◆ **About this task**
For the material that follows, return exactly the lines from the one with "Expand the plate" through the one with "Task: Delete this adjustment layer", both ends included.

◆ **Records for this exercise**
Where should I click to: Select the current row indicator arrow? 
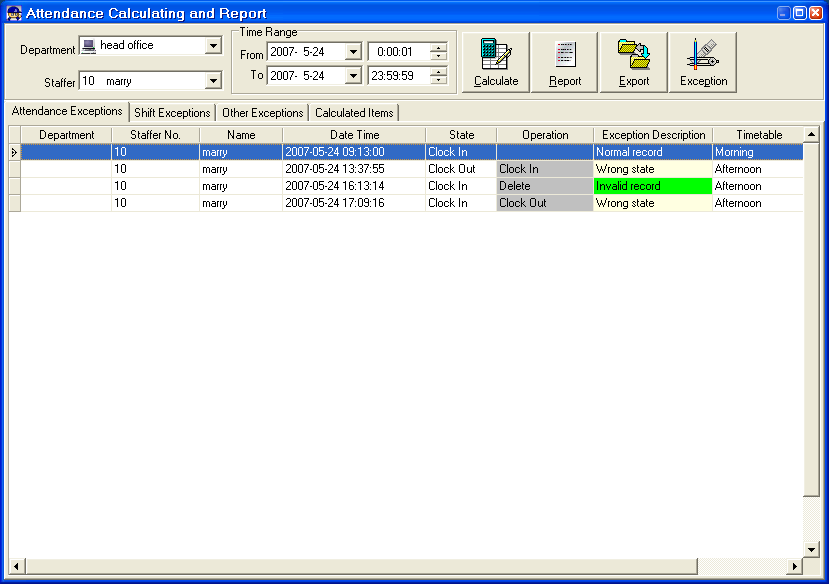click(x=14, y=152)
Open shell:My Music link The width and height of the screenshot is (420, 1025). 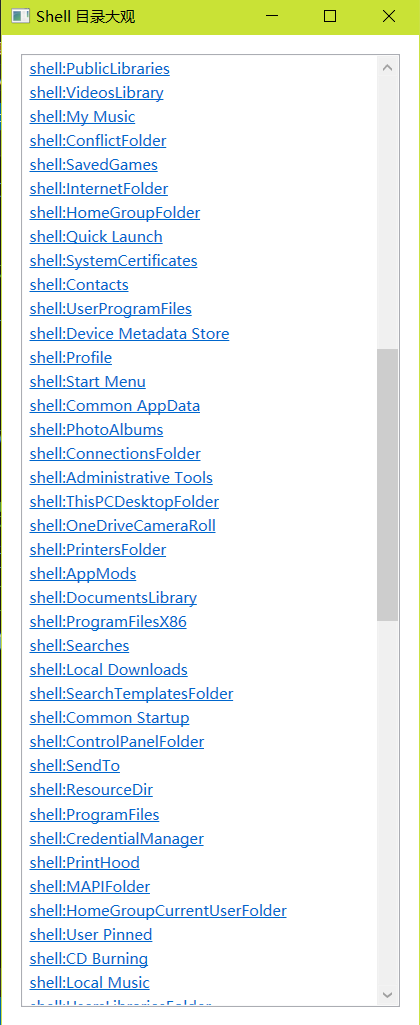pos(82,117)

* * *

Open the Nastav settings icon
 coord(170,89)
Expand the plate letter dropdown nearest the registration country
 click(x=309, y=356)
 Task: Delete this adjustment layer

---

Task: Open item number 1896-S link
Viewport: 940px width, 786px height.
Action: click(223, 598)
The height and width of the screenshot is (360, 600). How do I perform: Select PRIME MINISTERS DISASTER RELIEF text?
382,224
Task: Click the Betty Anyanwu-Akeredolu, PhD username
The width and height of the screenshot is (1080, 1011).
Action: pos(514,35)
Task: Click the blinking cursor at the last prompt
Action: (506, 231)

◆ **Solution to this task**
Expand the plate letter dropdown nearest the registration country
 click(x=309, y=356)
 Task: Delete this adjustment layer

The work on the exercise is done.